As for loading the weight onto the GPU, that happens via comfy_cast_weights which is now used in all cases. cast_bias_weight checks whether the VBAR assigned to the model has space for the weight (based on the same load priority semantics as the original ModelPatcher). If it does, the VRAM as returned by the Aimdo allocator is used as the parameter GPU side. The caster is responsible for populating the weight data. This is done using the usual offload_stream (which mean we now have asynchronous load overlapping first use compute).
Pinning works a little differently. When a weight is detected during load as unable to fit, a pin is allocated at the time of casting and the weight as used by the layer is DMAd back to the the pin using the GPU DMA TX engine, also using the asynchronous offload streams. This means you get to pin the Lora modified and requantized weights which can be a major speedup for offload+quantize+lora use cases, This works around the JIT Lora + FP8 exclusion and brings FP8MM to heavy offloading users (who probably really need it with more modest GPUs). There is a performance risk in that a CPU+RAM patch has been replace with a GPU+RAM patch but my initial performance results look good. Most users as likely to have a GPU that outruns their CPU in these woods.
Some common code is written to consolidate a layers tensors for aimdo mapping, pinning, and DMA transfers. interpret_gathered_like() allows unpacking a raw buffer as a set of tensors. This is used consistently to bundle and pack weights, quantization metadata (QuantizedTensor bits) and biases into one payload for DMA in the load process reducing Cuda overhead a little. Some Quantization metadata was missing async offload is some cases which is now added. This also pins quantization metadata and consolidates the number of cuda_host_register calls (which can be expensive).
Model saving is reworked to avoid the force_cast_weights flag which doesnt make sense in ModelPatcherDynamic. This rework was able to cut a RAM copy of the model by doing on-the-fly model patching during the save process which worked out to be a nice RAM saving while fixing my API problem.
Aimdo (under the hood) links with Windows APIs to adjust load levels based on the WDDM target VRAM usage rather than using the pytorch/Cuda stack reported numbers (which are WDDMs lies). This means as soon as shared memory spilling occurs on Windows, weights will be unloaded until you get out of the spill state and inference state will move back to VRAM.

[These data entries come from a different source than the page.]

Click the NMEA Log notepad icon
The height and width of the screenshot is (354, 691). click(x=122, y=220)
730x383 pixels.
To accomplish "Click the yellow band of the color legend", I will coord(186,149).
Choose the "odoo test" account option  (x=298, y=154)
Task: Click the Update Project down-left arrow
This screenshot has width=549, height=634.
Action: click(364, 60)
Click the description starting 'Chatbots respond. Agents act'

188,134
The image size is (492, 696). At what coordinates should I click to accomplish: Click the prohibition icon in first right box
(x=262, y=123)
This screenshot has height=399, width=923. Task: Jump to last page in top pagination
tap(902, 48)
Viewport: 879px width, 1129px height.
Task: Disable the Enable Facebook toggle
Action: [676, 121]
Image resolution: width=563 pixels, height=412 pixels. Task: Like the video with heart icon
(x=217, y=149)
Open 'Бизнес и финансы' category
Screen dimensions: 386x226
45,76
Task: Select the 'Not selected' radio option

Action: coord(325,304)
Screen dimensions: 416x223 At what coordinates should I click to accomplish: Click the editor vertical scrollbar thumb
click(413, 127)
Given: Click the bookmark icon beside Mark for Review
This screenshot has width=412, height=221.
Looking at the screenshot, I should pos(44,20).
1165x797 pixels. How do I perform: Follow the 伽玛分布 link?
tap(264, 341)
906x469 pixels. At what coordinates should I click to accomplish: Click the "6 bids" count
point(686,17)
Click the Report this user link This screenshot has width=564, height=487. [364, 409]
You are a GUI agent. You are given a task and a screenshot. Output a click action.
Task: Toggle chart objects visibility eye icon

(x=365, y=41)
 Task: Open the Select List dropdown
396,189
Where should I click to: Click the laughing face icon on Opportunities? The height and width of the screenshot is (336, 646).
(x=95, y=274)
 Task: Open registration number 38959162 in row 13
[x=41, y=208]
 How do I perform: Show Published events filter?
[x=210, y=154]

Offload streams now have an accompanying single shared cast buffer that grows as needed. This is to avoid significant waste and fragmentation in the cast buffer streams when offloading multiple weight sizes as we don't have cuda_malloc and the pytorch allocator completely isolates memory by stream. So go a little hands on the low level to keep those allocation pools minimized. This is applied to non --dynamic_vram case when using non cuda_malloc as it doesn reduce VRAM esp on flux2 with those huge and varying weights.
Future Work
- The progress meter needs some work. Its jarring to have it stall of the first iteration when its doing a slow model load.(DONE)Example Test case:
Flux2 + Lora text to image.
RTX5090 with 8GB of VRAM consumed by non comfy application (24GB effective)
PCIE5 NVME, 96GB RAM.
Disk caches warm with model
Before:
General Memory Usage
Peak VRAM:
After (--fast dynamic_vram)
General Memory usage:
Peak VRAM:
More test data to come. Most workflows I have run are faster with this.
Im testing various things and updates bugfixes etc but enough works for a PR.